Biólogos e conservacionistas ouvidos pela Folha dizem temer que a abrangência inicial da pré-lista sirva como estratégia para manter o máximo possível de espécies numa eventual lista finalizada.

"Infelizmente, não fomos consultados nessa discussão", diz Gustavo Canale, presidente da SBPr (Sociedade Brasileira de Primatologia) e pesquisador da Universidade Federal de Mato Grosso. "Nossa posição é que nenhuma espécie de primata nativo do Brasil deveria ser incluída." De acordo com Canale, tem aumentado o interesse da população em adquirir macacos como animais de estimação, o que motivou a SBPr a lançar a campanha #EuNaoSouPet.

Ele diz que o convívio com um grupo social da própria espécie desde o nascimento é essencial para o desenvolvimento dos macacos do país. Privá-los disso equivale a criar animais com formas graves de doença mental. "E as pessoas quase sempre adotam como pets macacos ainda filhotes. A tendência é que eles fiquem mais territoriais e agressivos, o que torna inviável sua criação como bicho de estimação."

Esses fatores fazem com que seja comum o abandono dos animais, frequentemente em áreas onde não são nativos, afetando a fauna local.

Tanto no caso dos primatas quanto no de outros grupos de animais, ao risco de acidentes com os donos dos pets se soma a introdução de zoonoses (doenças infecciosas que saltam de animais para humanos, categoria na qual, no início, incluía-se a própria Covid-19).

Para especialistas, há demanda econômica para que uma "Lista Pet" seja oficializada, em especial no que diz respeito a fabricantes de ração, gaiolas e outros membros da cadeia produtiva. "Na situação que a gente vive, é melhor ter do que não ter", diz Forlani.

No entanto, ele conta que, em reuniões anteriores, realizadas pelo Ibama, representantes do setor se opuseram a propostas como o rastreio dos animais por DNA (o que ajudaria a evitar o "esquentamento" de espécimes clandestinos e a saúde genética dos criadouros) e até mesmo à inclusão do termo "bem-estar animal" na documentação.

O documento Diagnóstico da Criação Comercial de Animais Silvestres no Brasil, publicado pelo Ibama em 2019, já na gestão do ministro do Meio Ambiente, Ricardo Salles, dá destaque a essas demandas. "Desconectar radicalmente a utilização da fauna da sua conservação não parece ser um bom caminho, na medida [em] que regramentos proibitivos não suplantam costumes culturais", diz o relatório.

**Material apresentado**
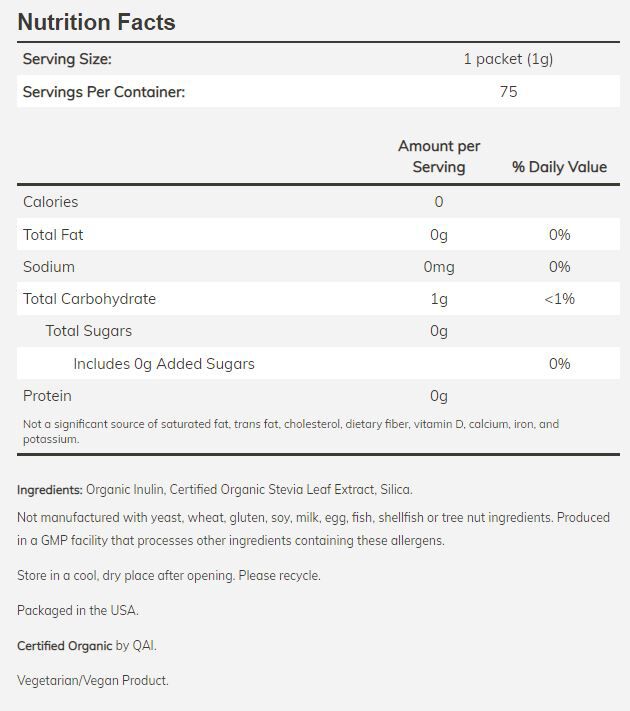Click the Total Carbohydrate row label
This screenshot has width=630, height=711.
(90, 299)
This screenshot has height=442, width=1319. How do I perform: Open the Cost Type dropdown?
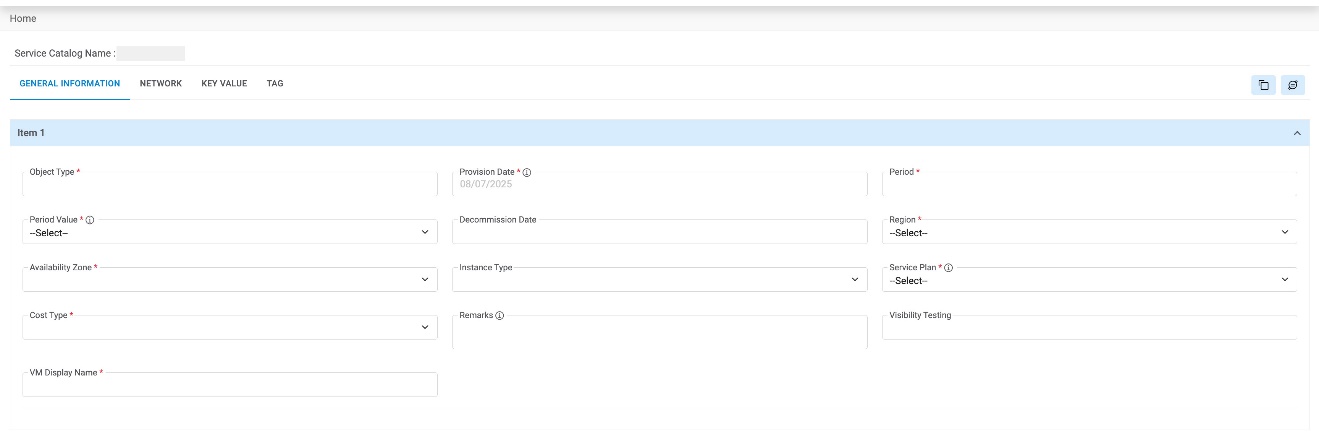pos(229,329)
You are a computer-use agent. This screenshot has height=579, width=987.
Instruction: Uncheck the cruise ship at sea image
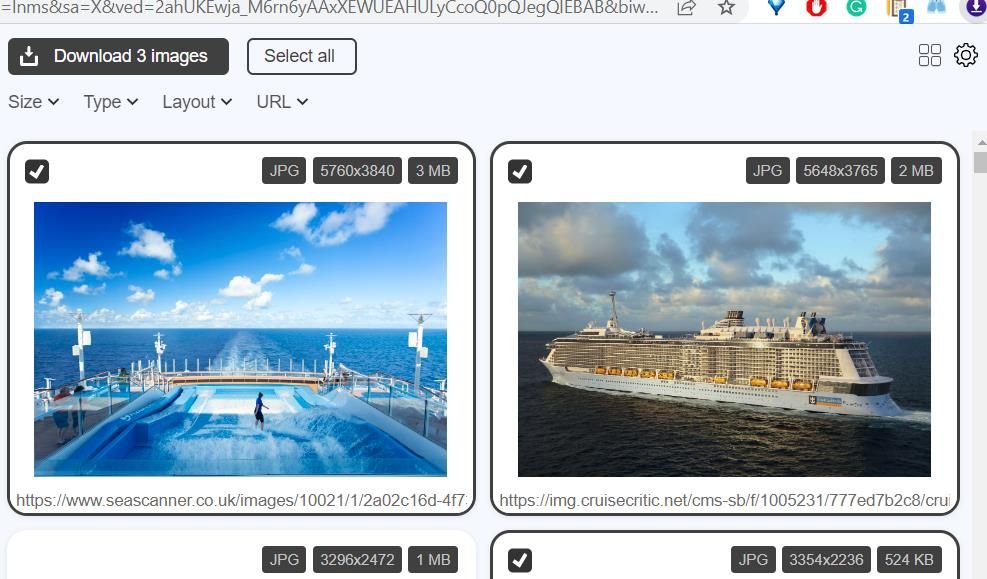[x=520, y=171]
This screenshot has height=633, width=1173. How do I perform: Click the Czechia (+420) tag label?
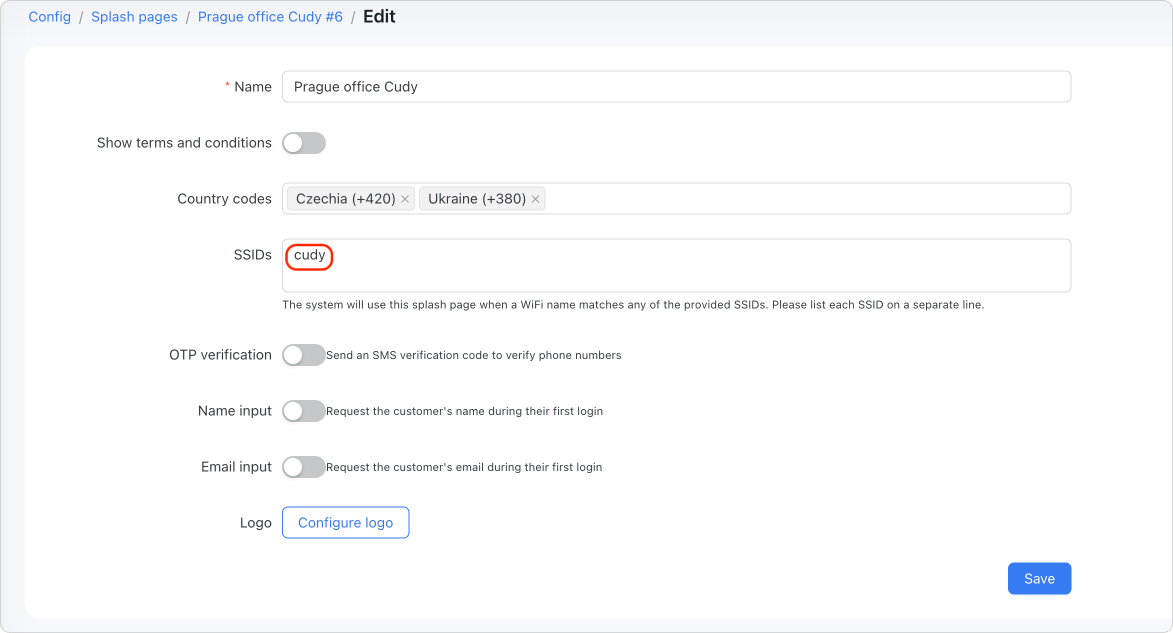click(345, 198)
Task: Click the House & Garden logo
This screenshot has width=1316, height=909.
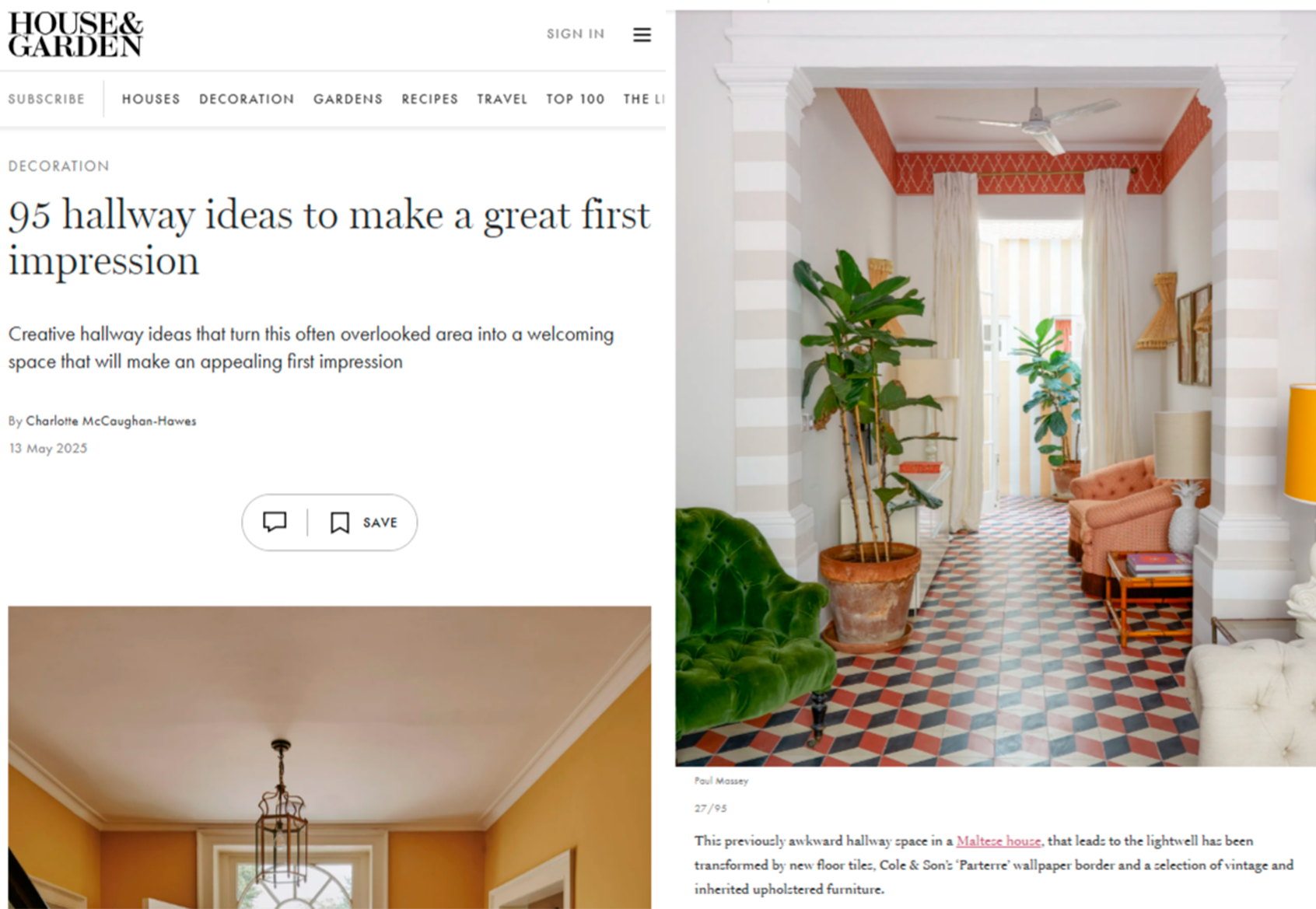Action: pyautogui.click(x=75, y=34)
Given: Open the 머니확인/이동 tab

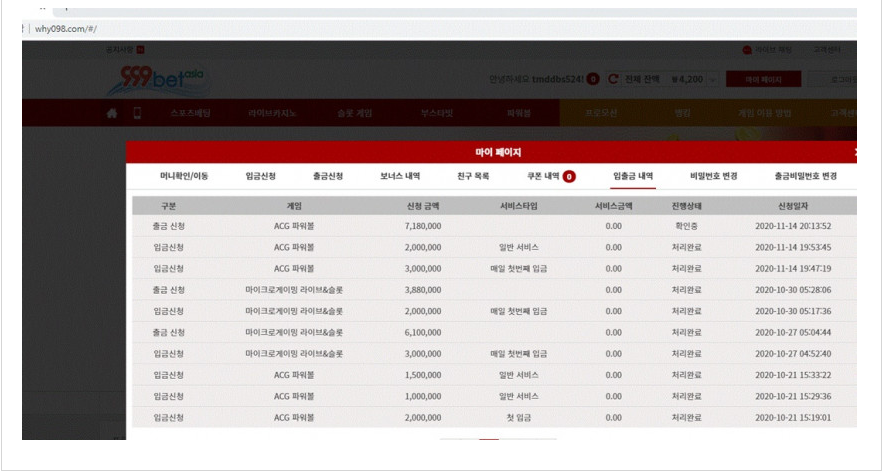Looking at the screenshot, I should tap(184, 176).
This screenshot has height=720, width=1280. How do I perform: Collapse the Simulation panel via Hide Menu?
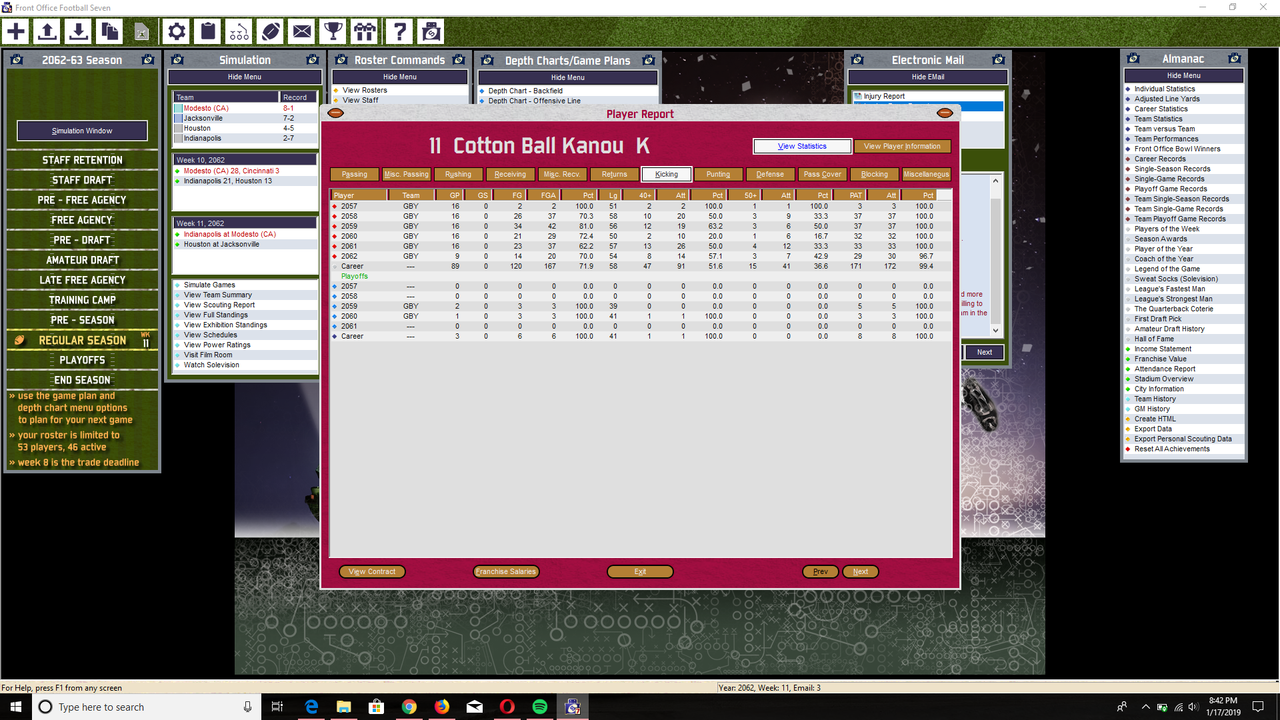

**Exercícios**
1/ Reproduza o trecho do texto sobre a Lista Pet de animais silvestres que começa em "Biólogos e conservacionistas" e termina em "eventual lista finalizada.", substituindo "conservacionistas" por "ambientalistas".
2/ Redija a continuação do texto sobre a Lista Pet de animais silvestres, a partir da última frase apresentada.

**Respostas por tarefa**
1/
Biólogos e ambientalistas ouvidos pela Folha dizem temer que a abrangência inicial da pré-lista sirva como estratégia para manter o máximo possível de espécies numa eventual lista finalizada.

2/
Examinando dados cadastrados num sistema federal de criadouros de fauna nativa e outro estadual de São Paulo, o documento destaca o potencial econômico das vendas para o mercado pet --70% do total, enquanto a maior parte do restante é para consumo de carne e outros derivados das espécies criadas. Afirma ainda: "A criação comercial deve ser encarada como instrumento de conservação 'ex situ' [fora do habitat natural] da biodiversidade brasileira".

Muitas vezes não é isso o que acontece, porém. Forlani lembra que, no caso das aves são comuns cruzamentos para reproduzir o máximo possível de indivíduos com características físicas que caem no gosto dos donos de pets. Esses traços, porém, podem ter muito pouco a ver com os que seriam necessários para a sobrevivência dos animais na natureza, tornando os criadouros comerciais inúteis para um possível uso conservacionista.

A Abema disse à Folha que os resultados da oficina foram repassados ao governo federal "para formação de uma proposta que será encaminhada à Câmara Técnica do Conama".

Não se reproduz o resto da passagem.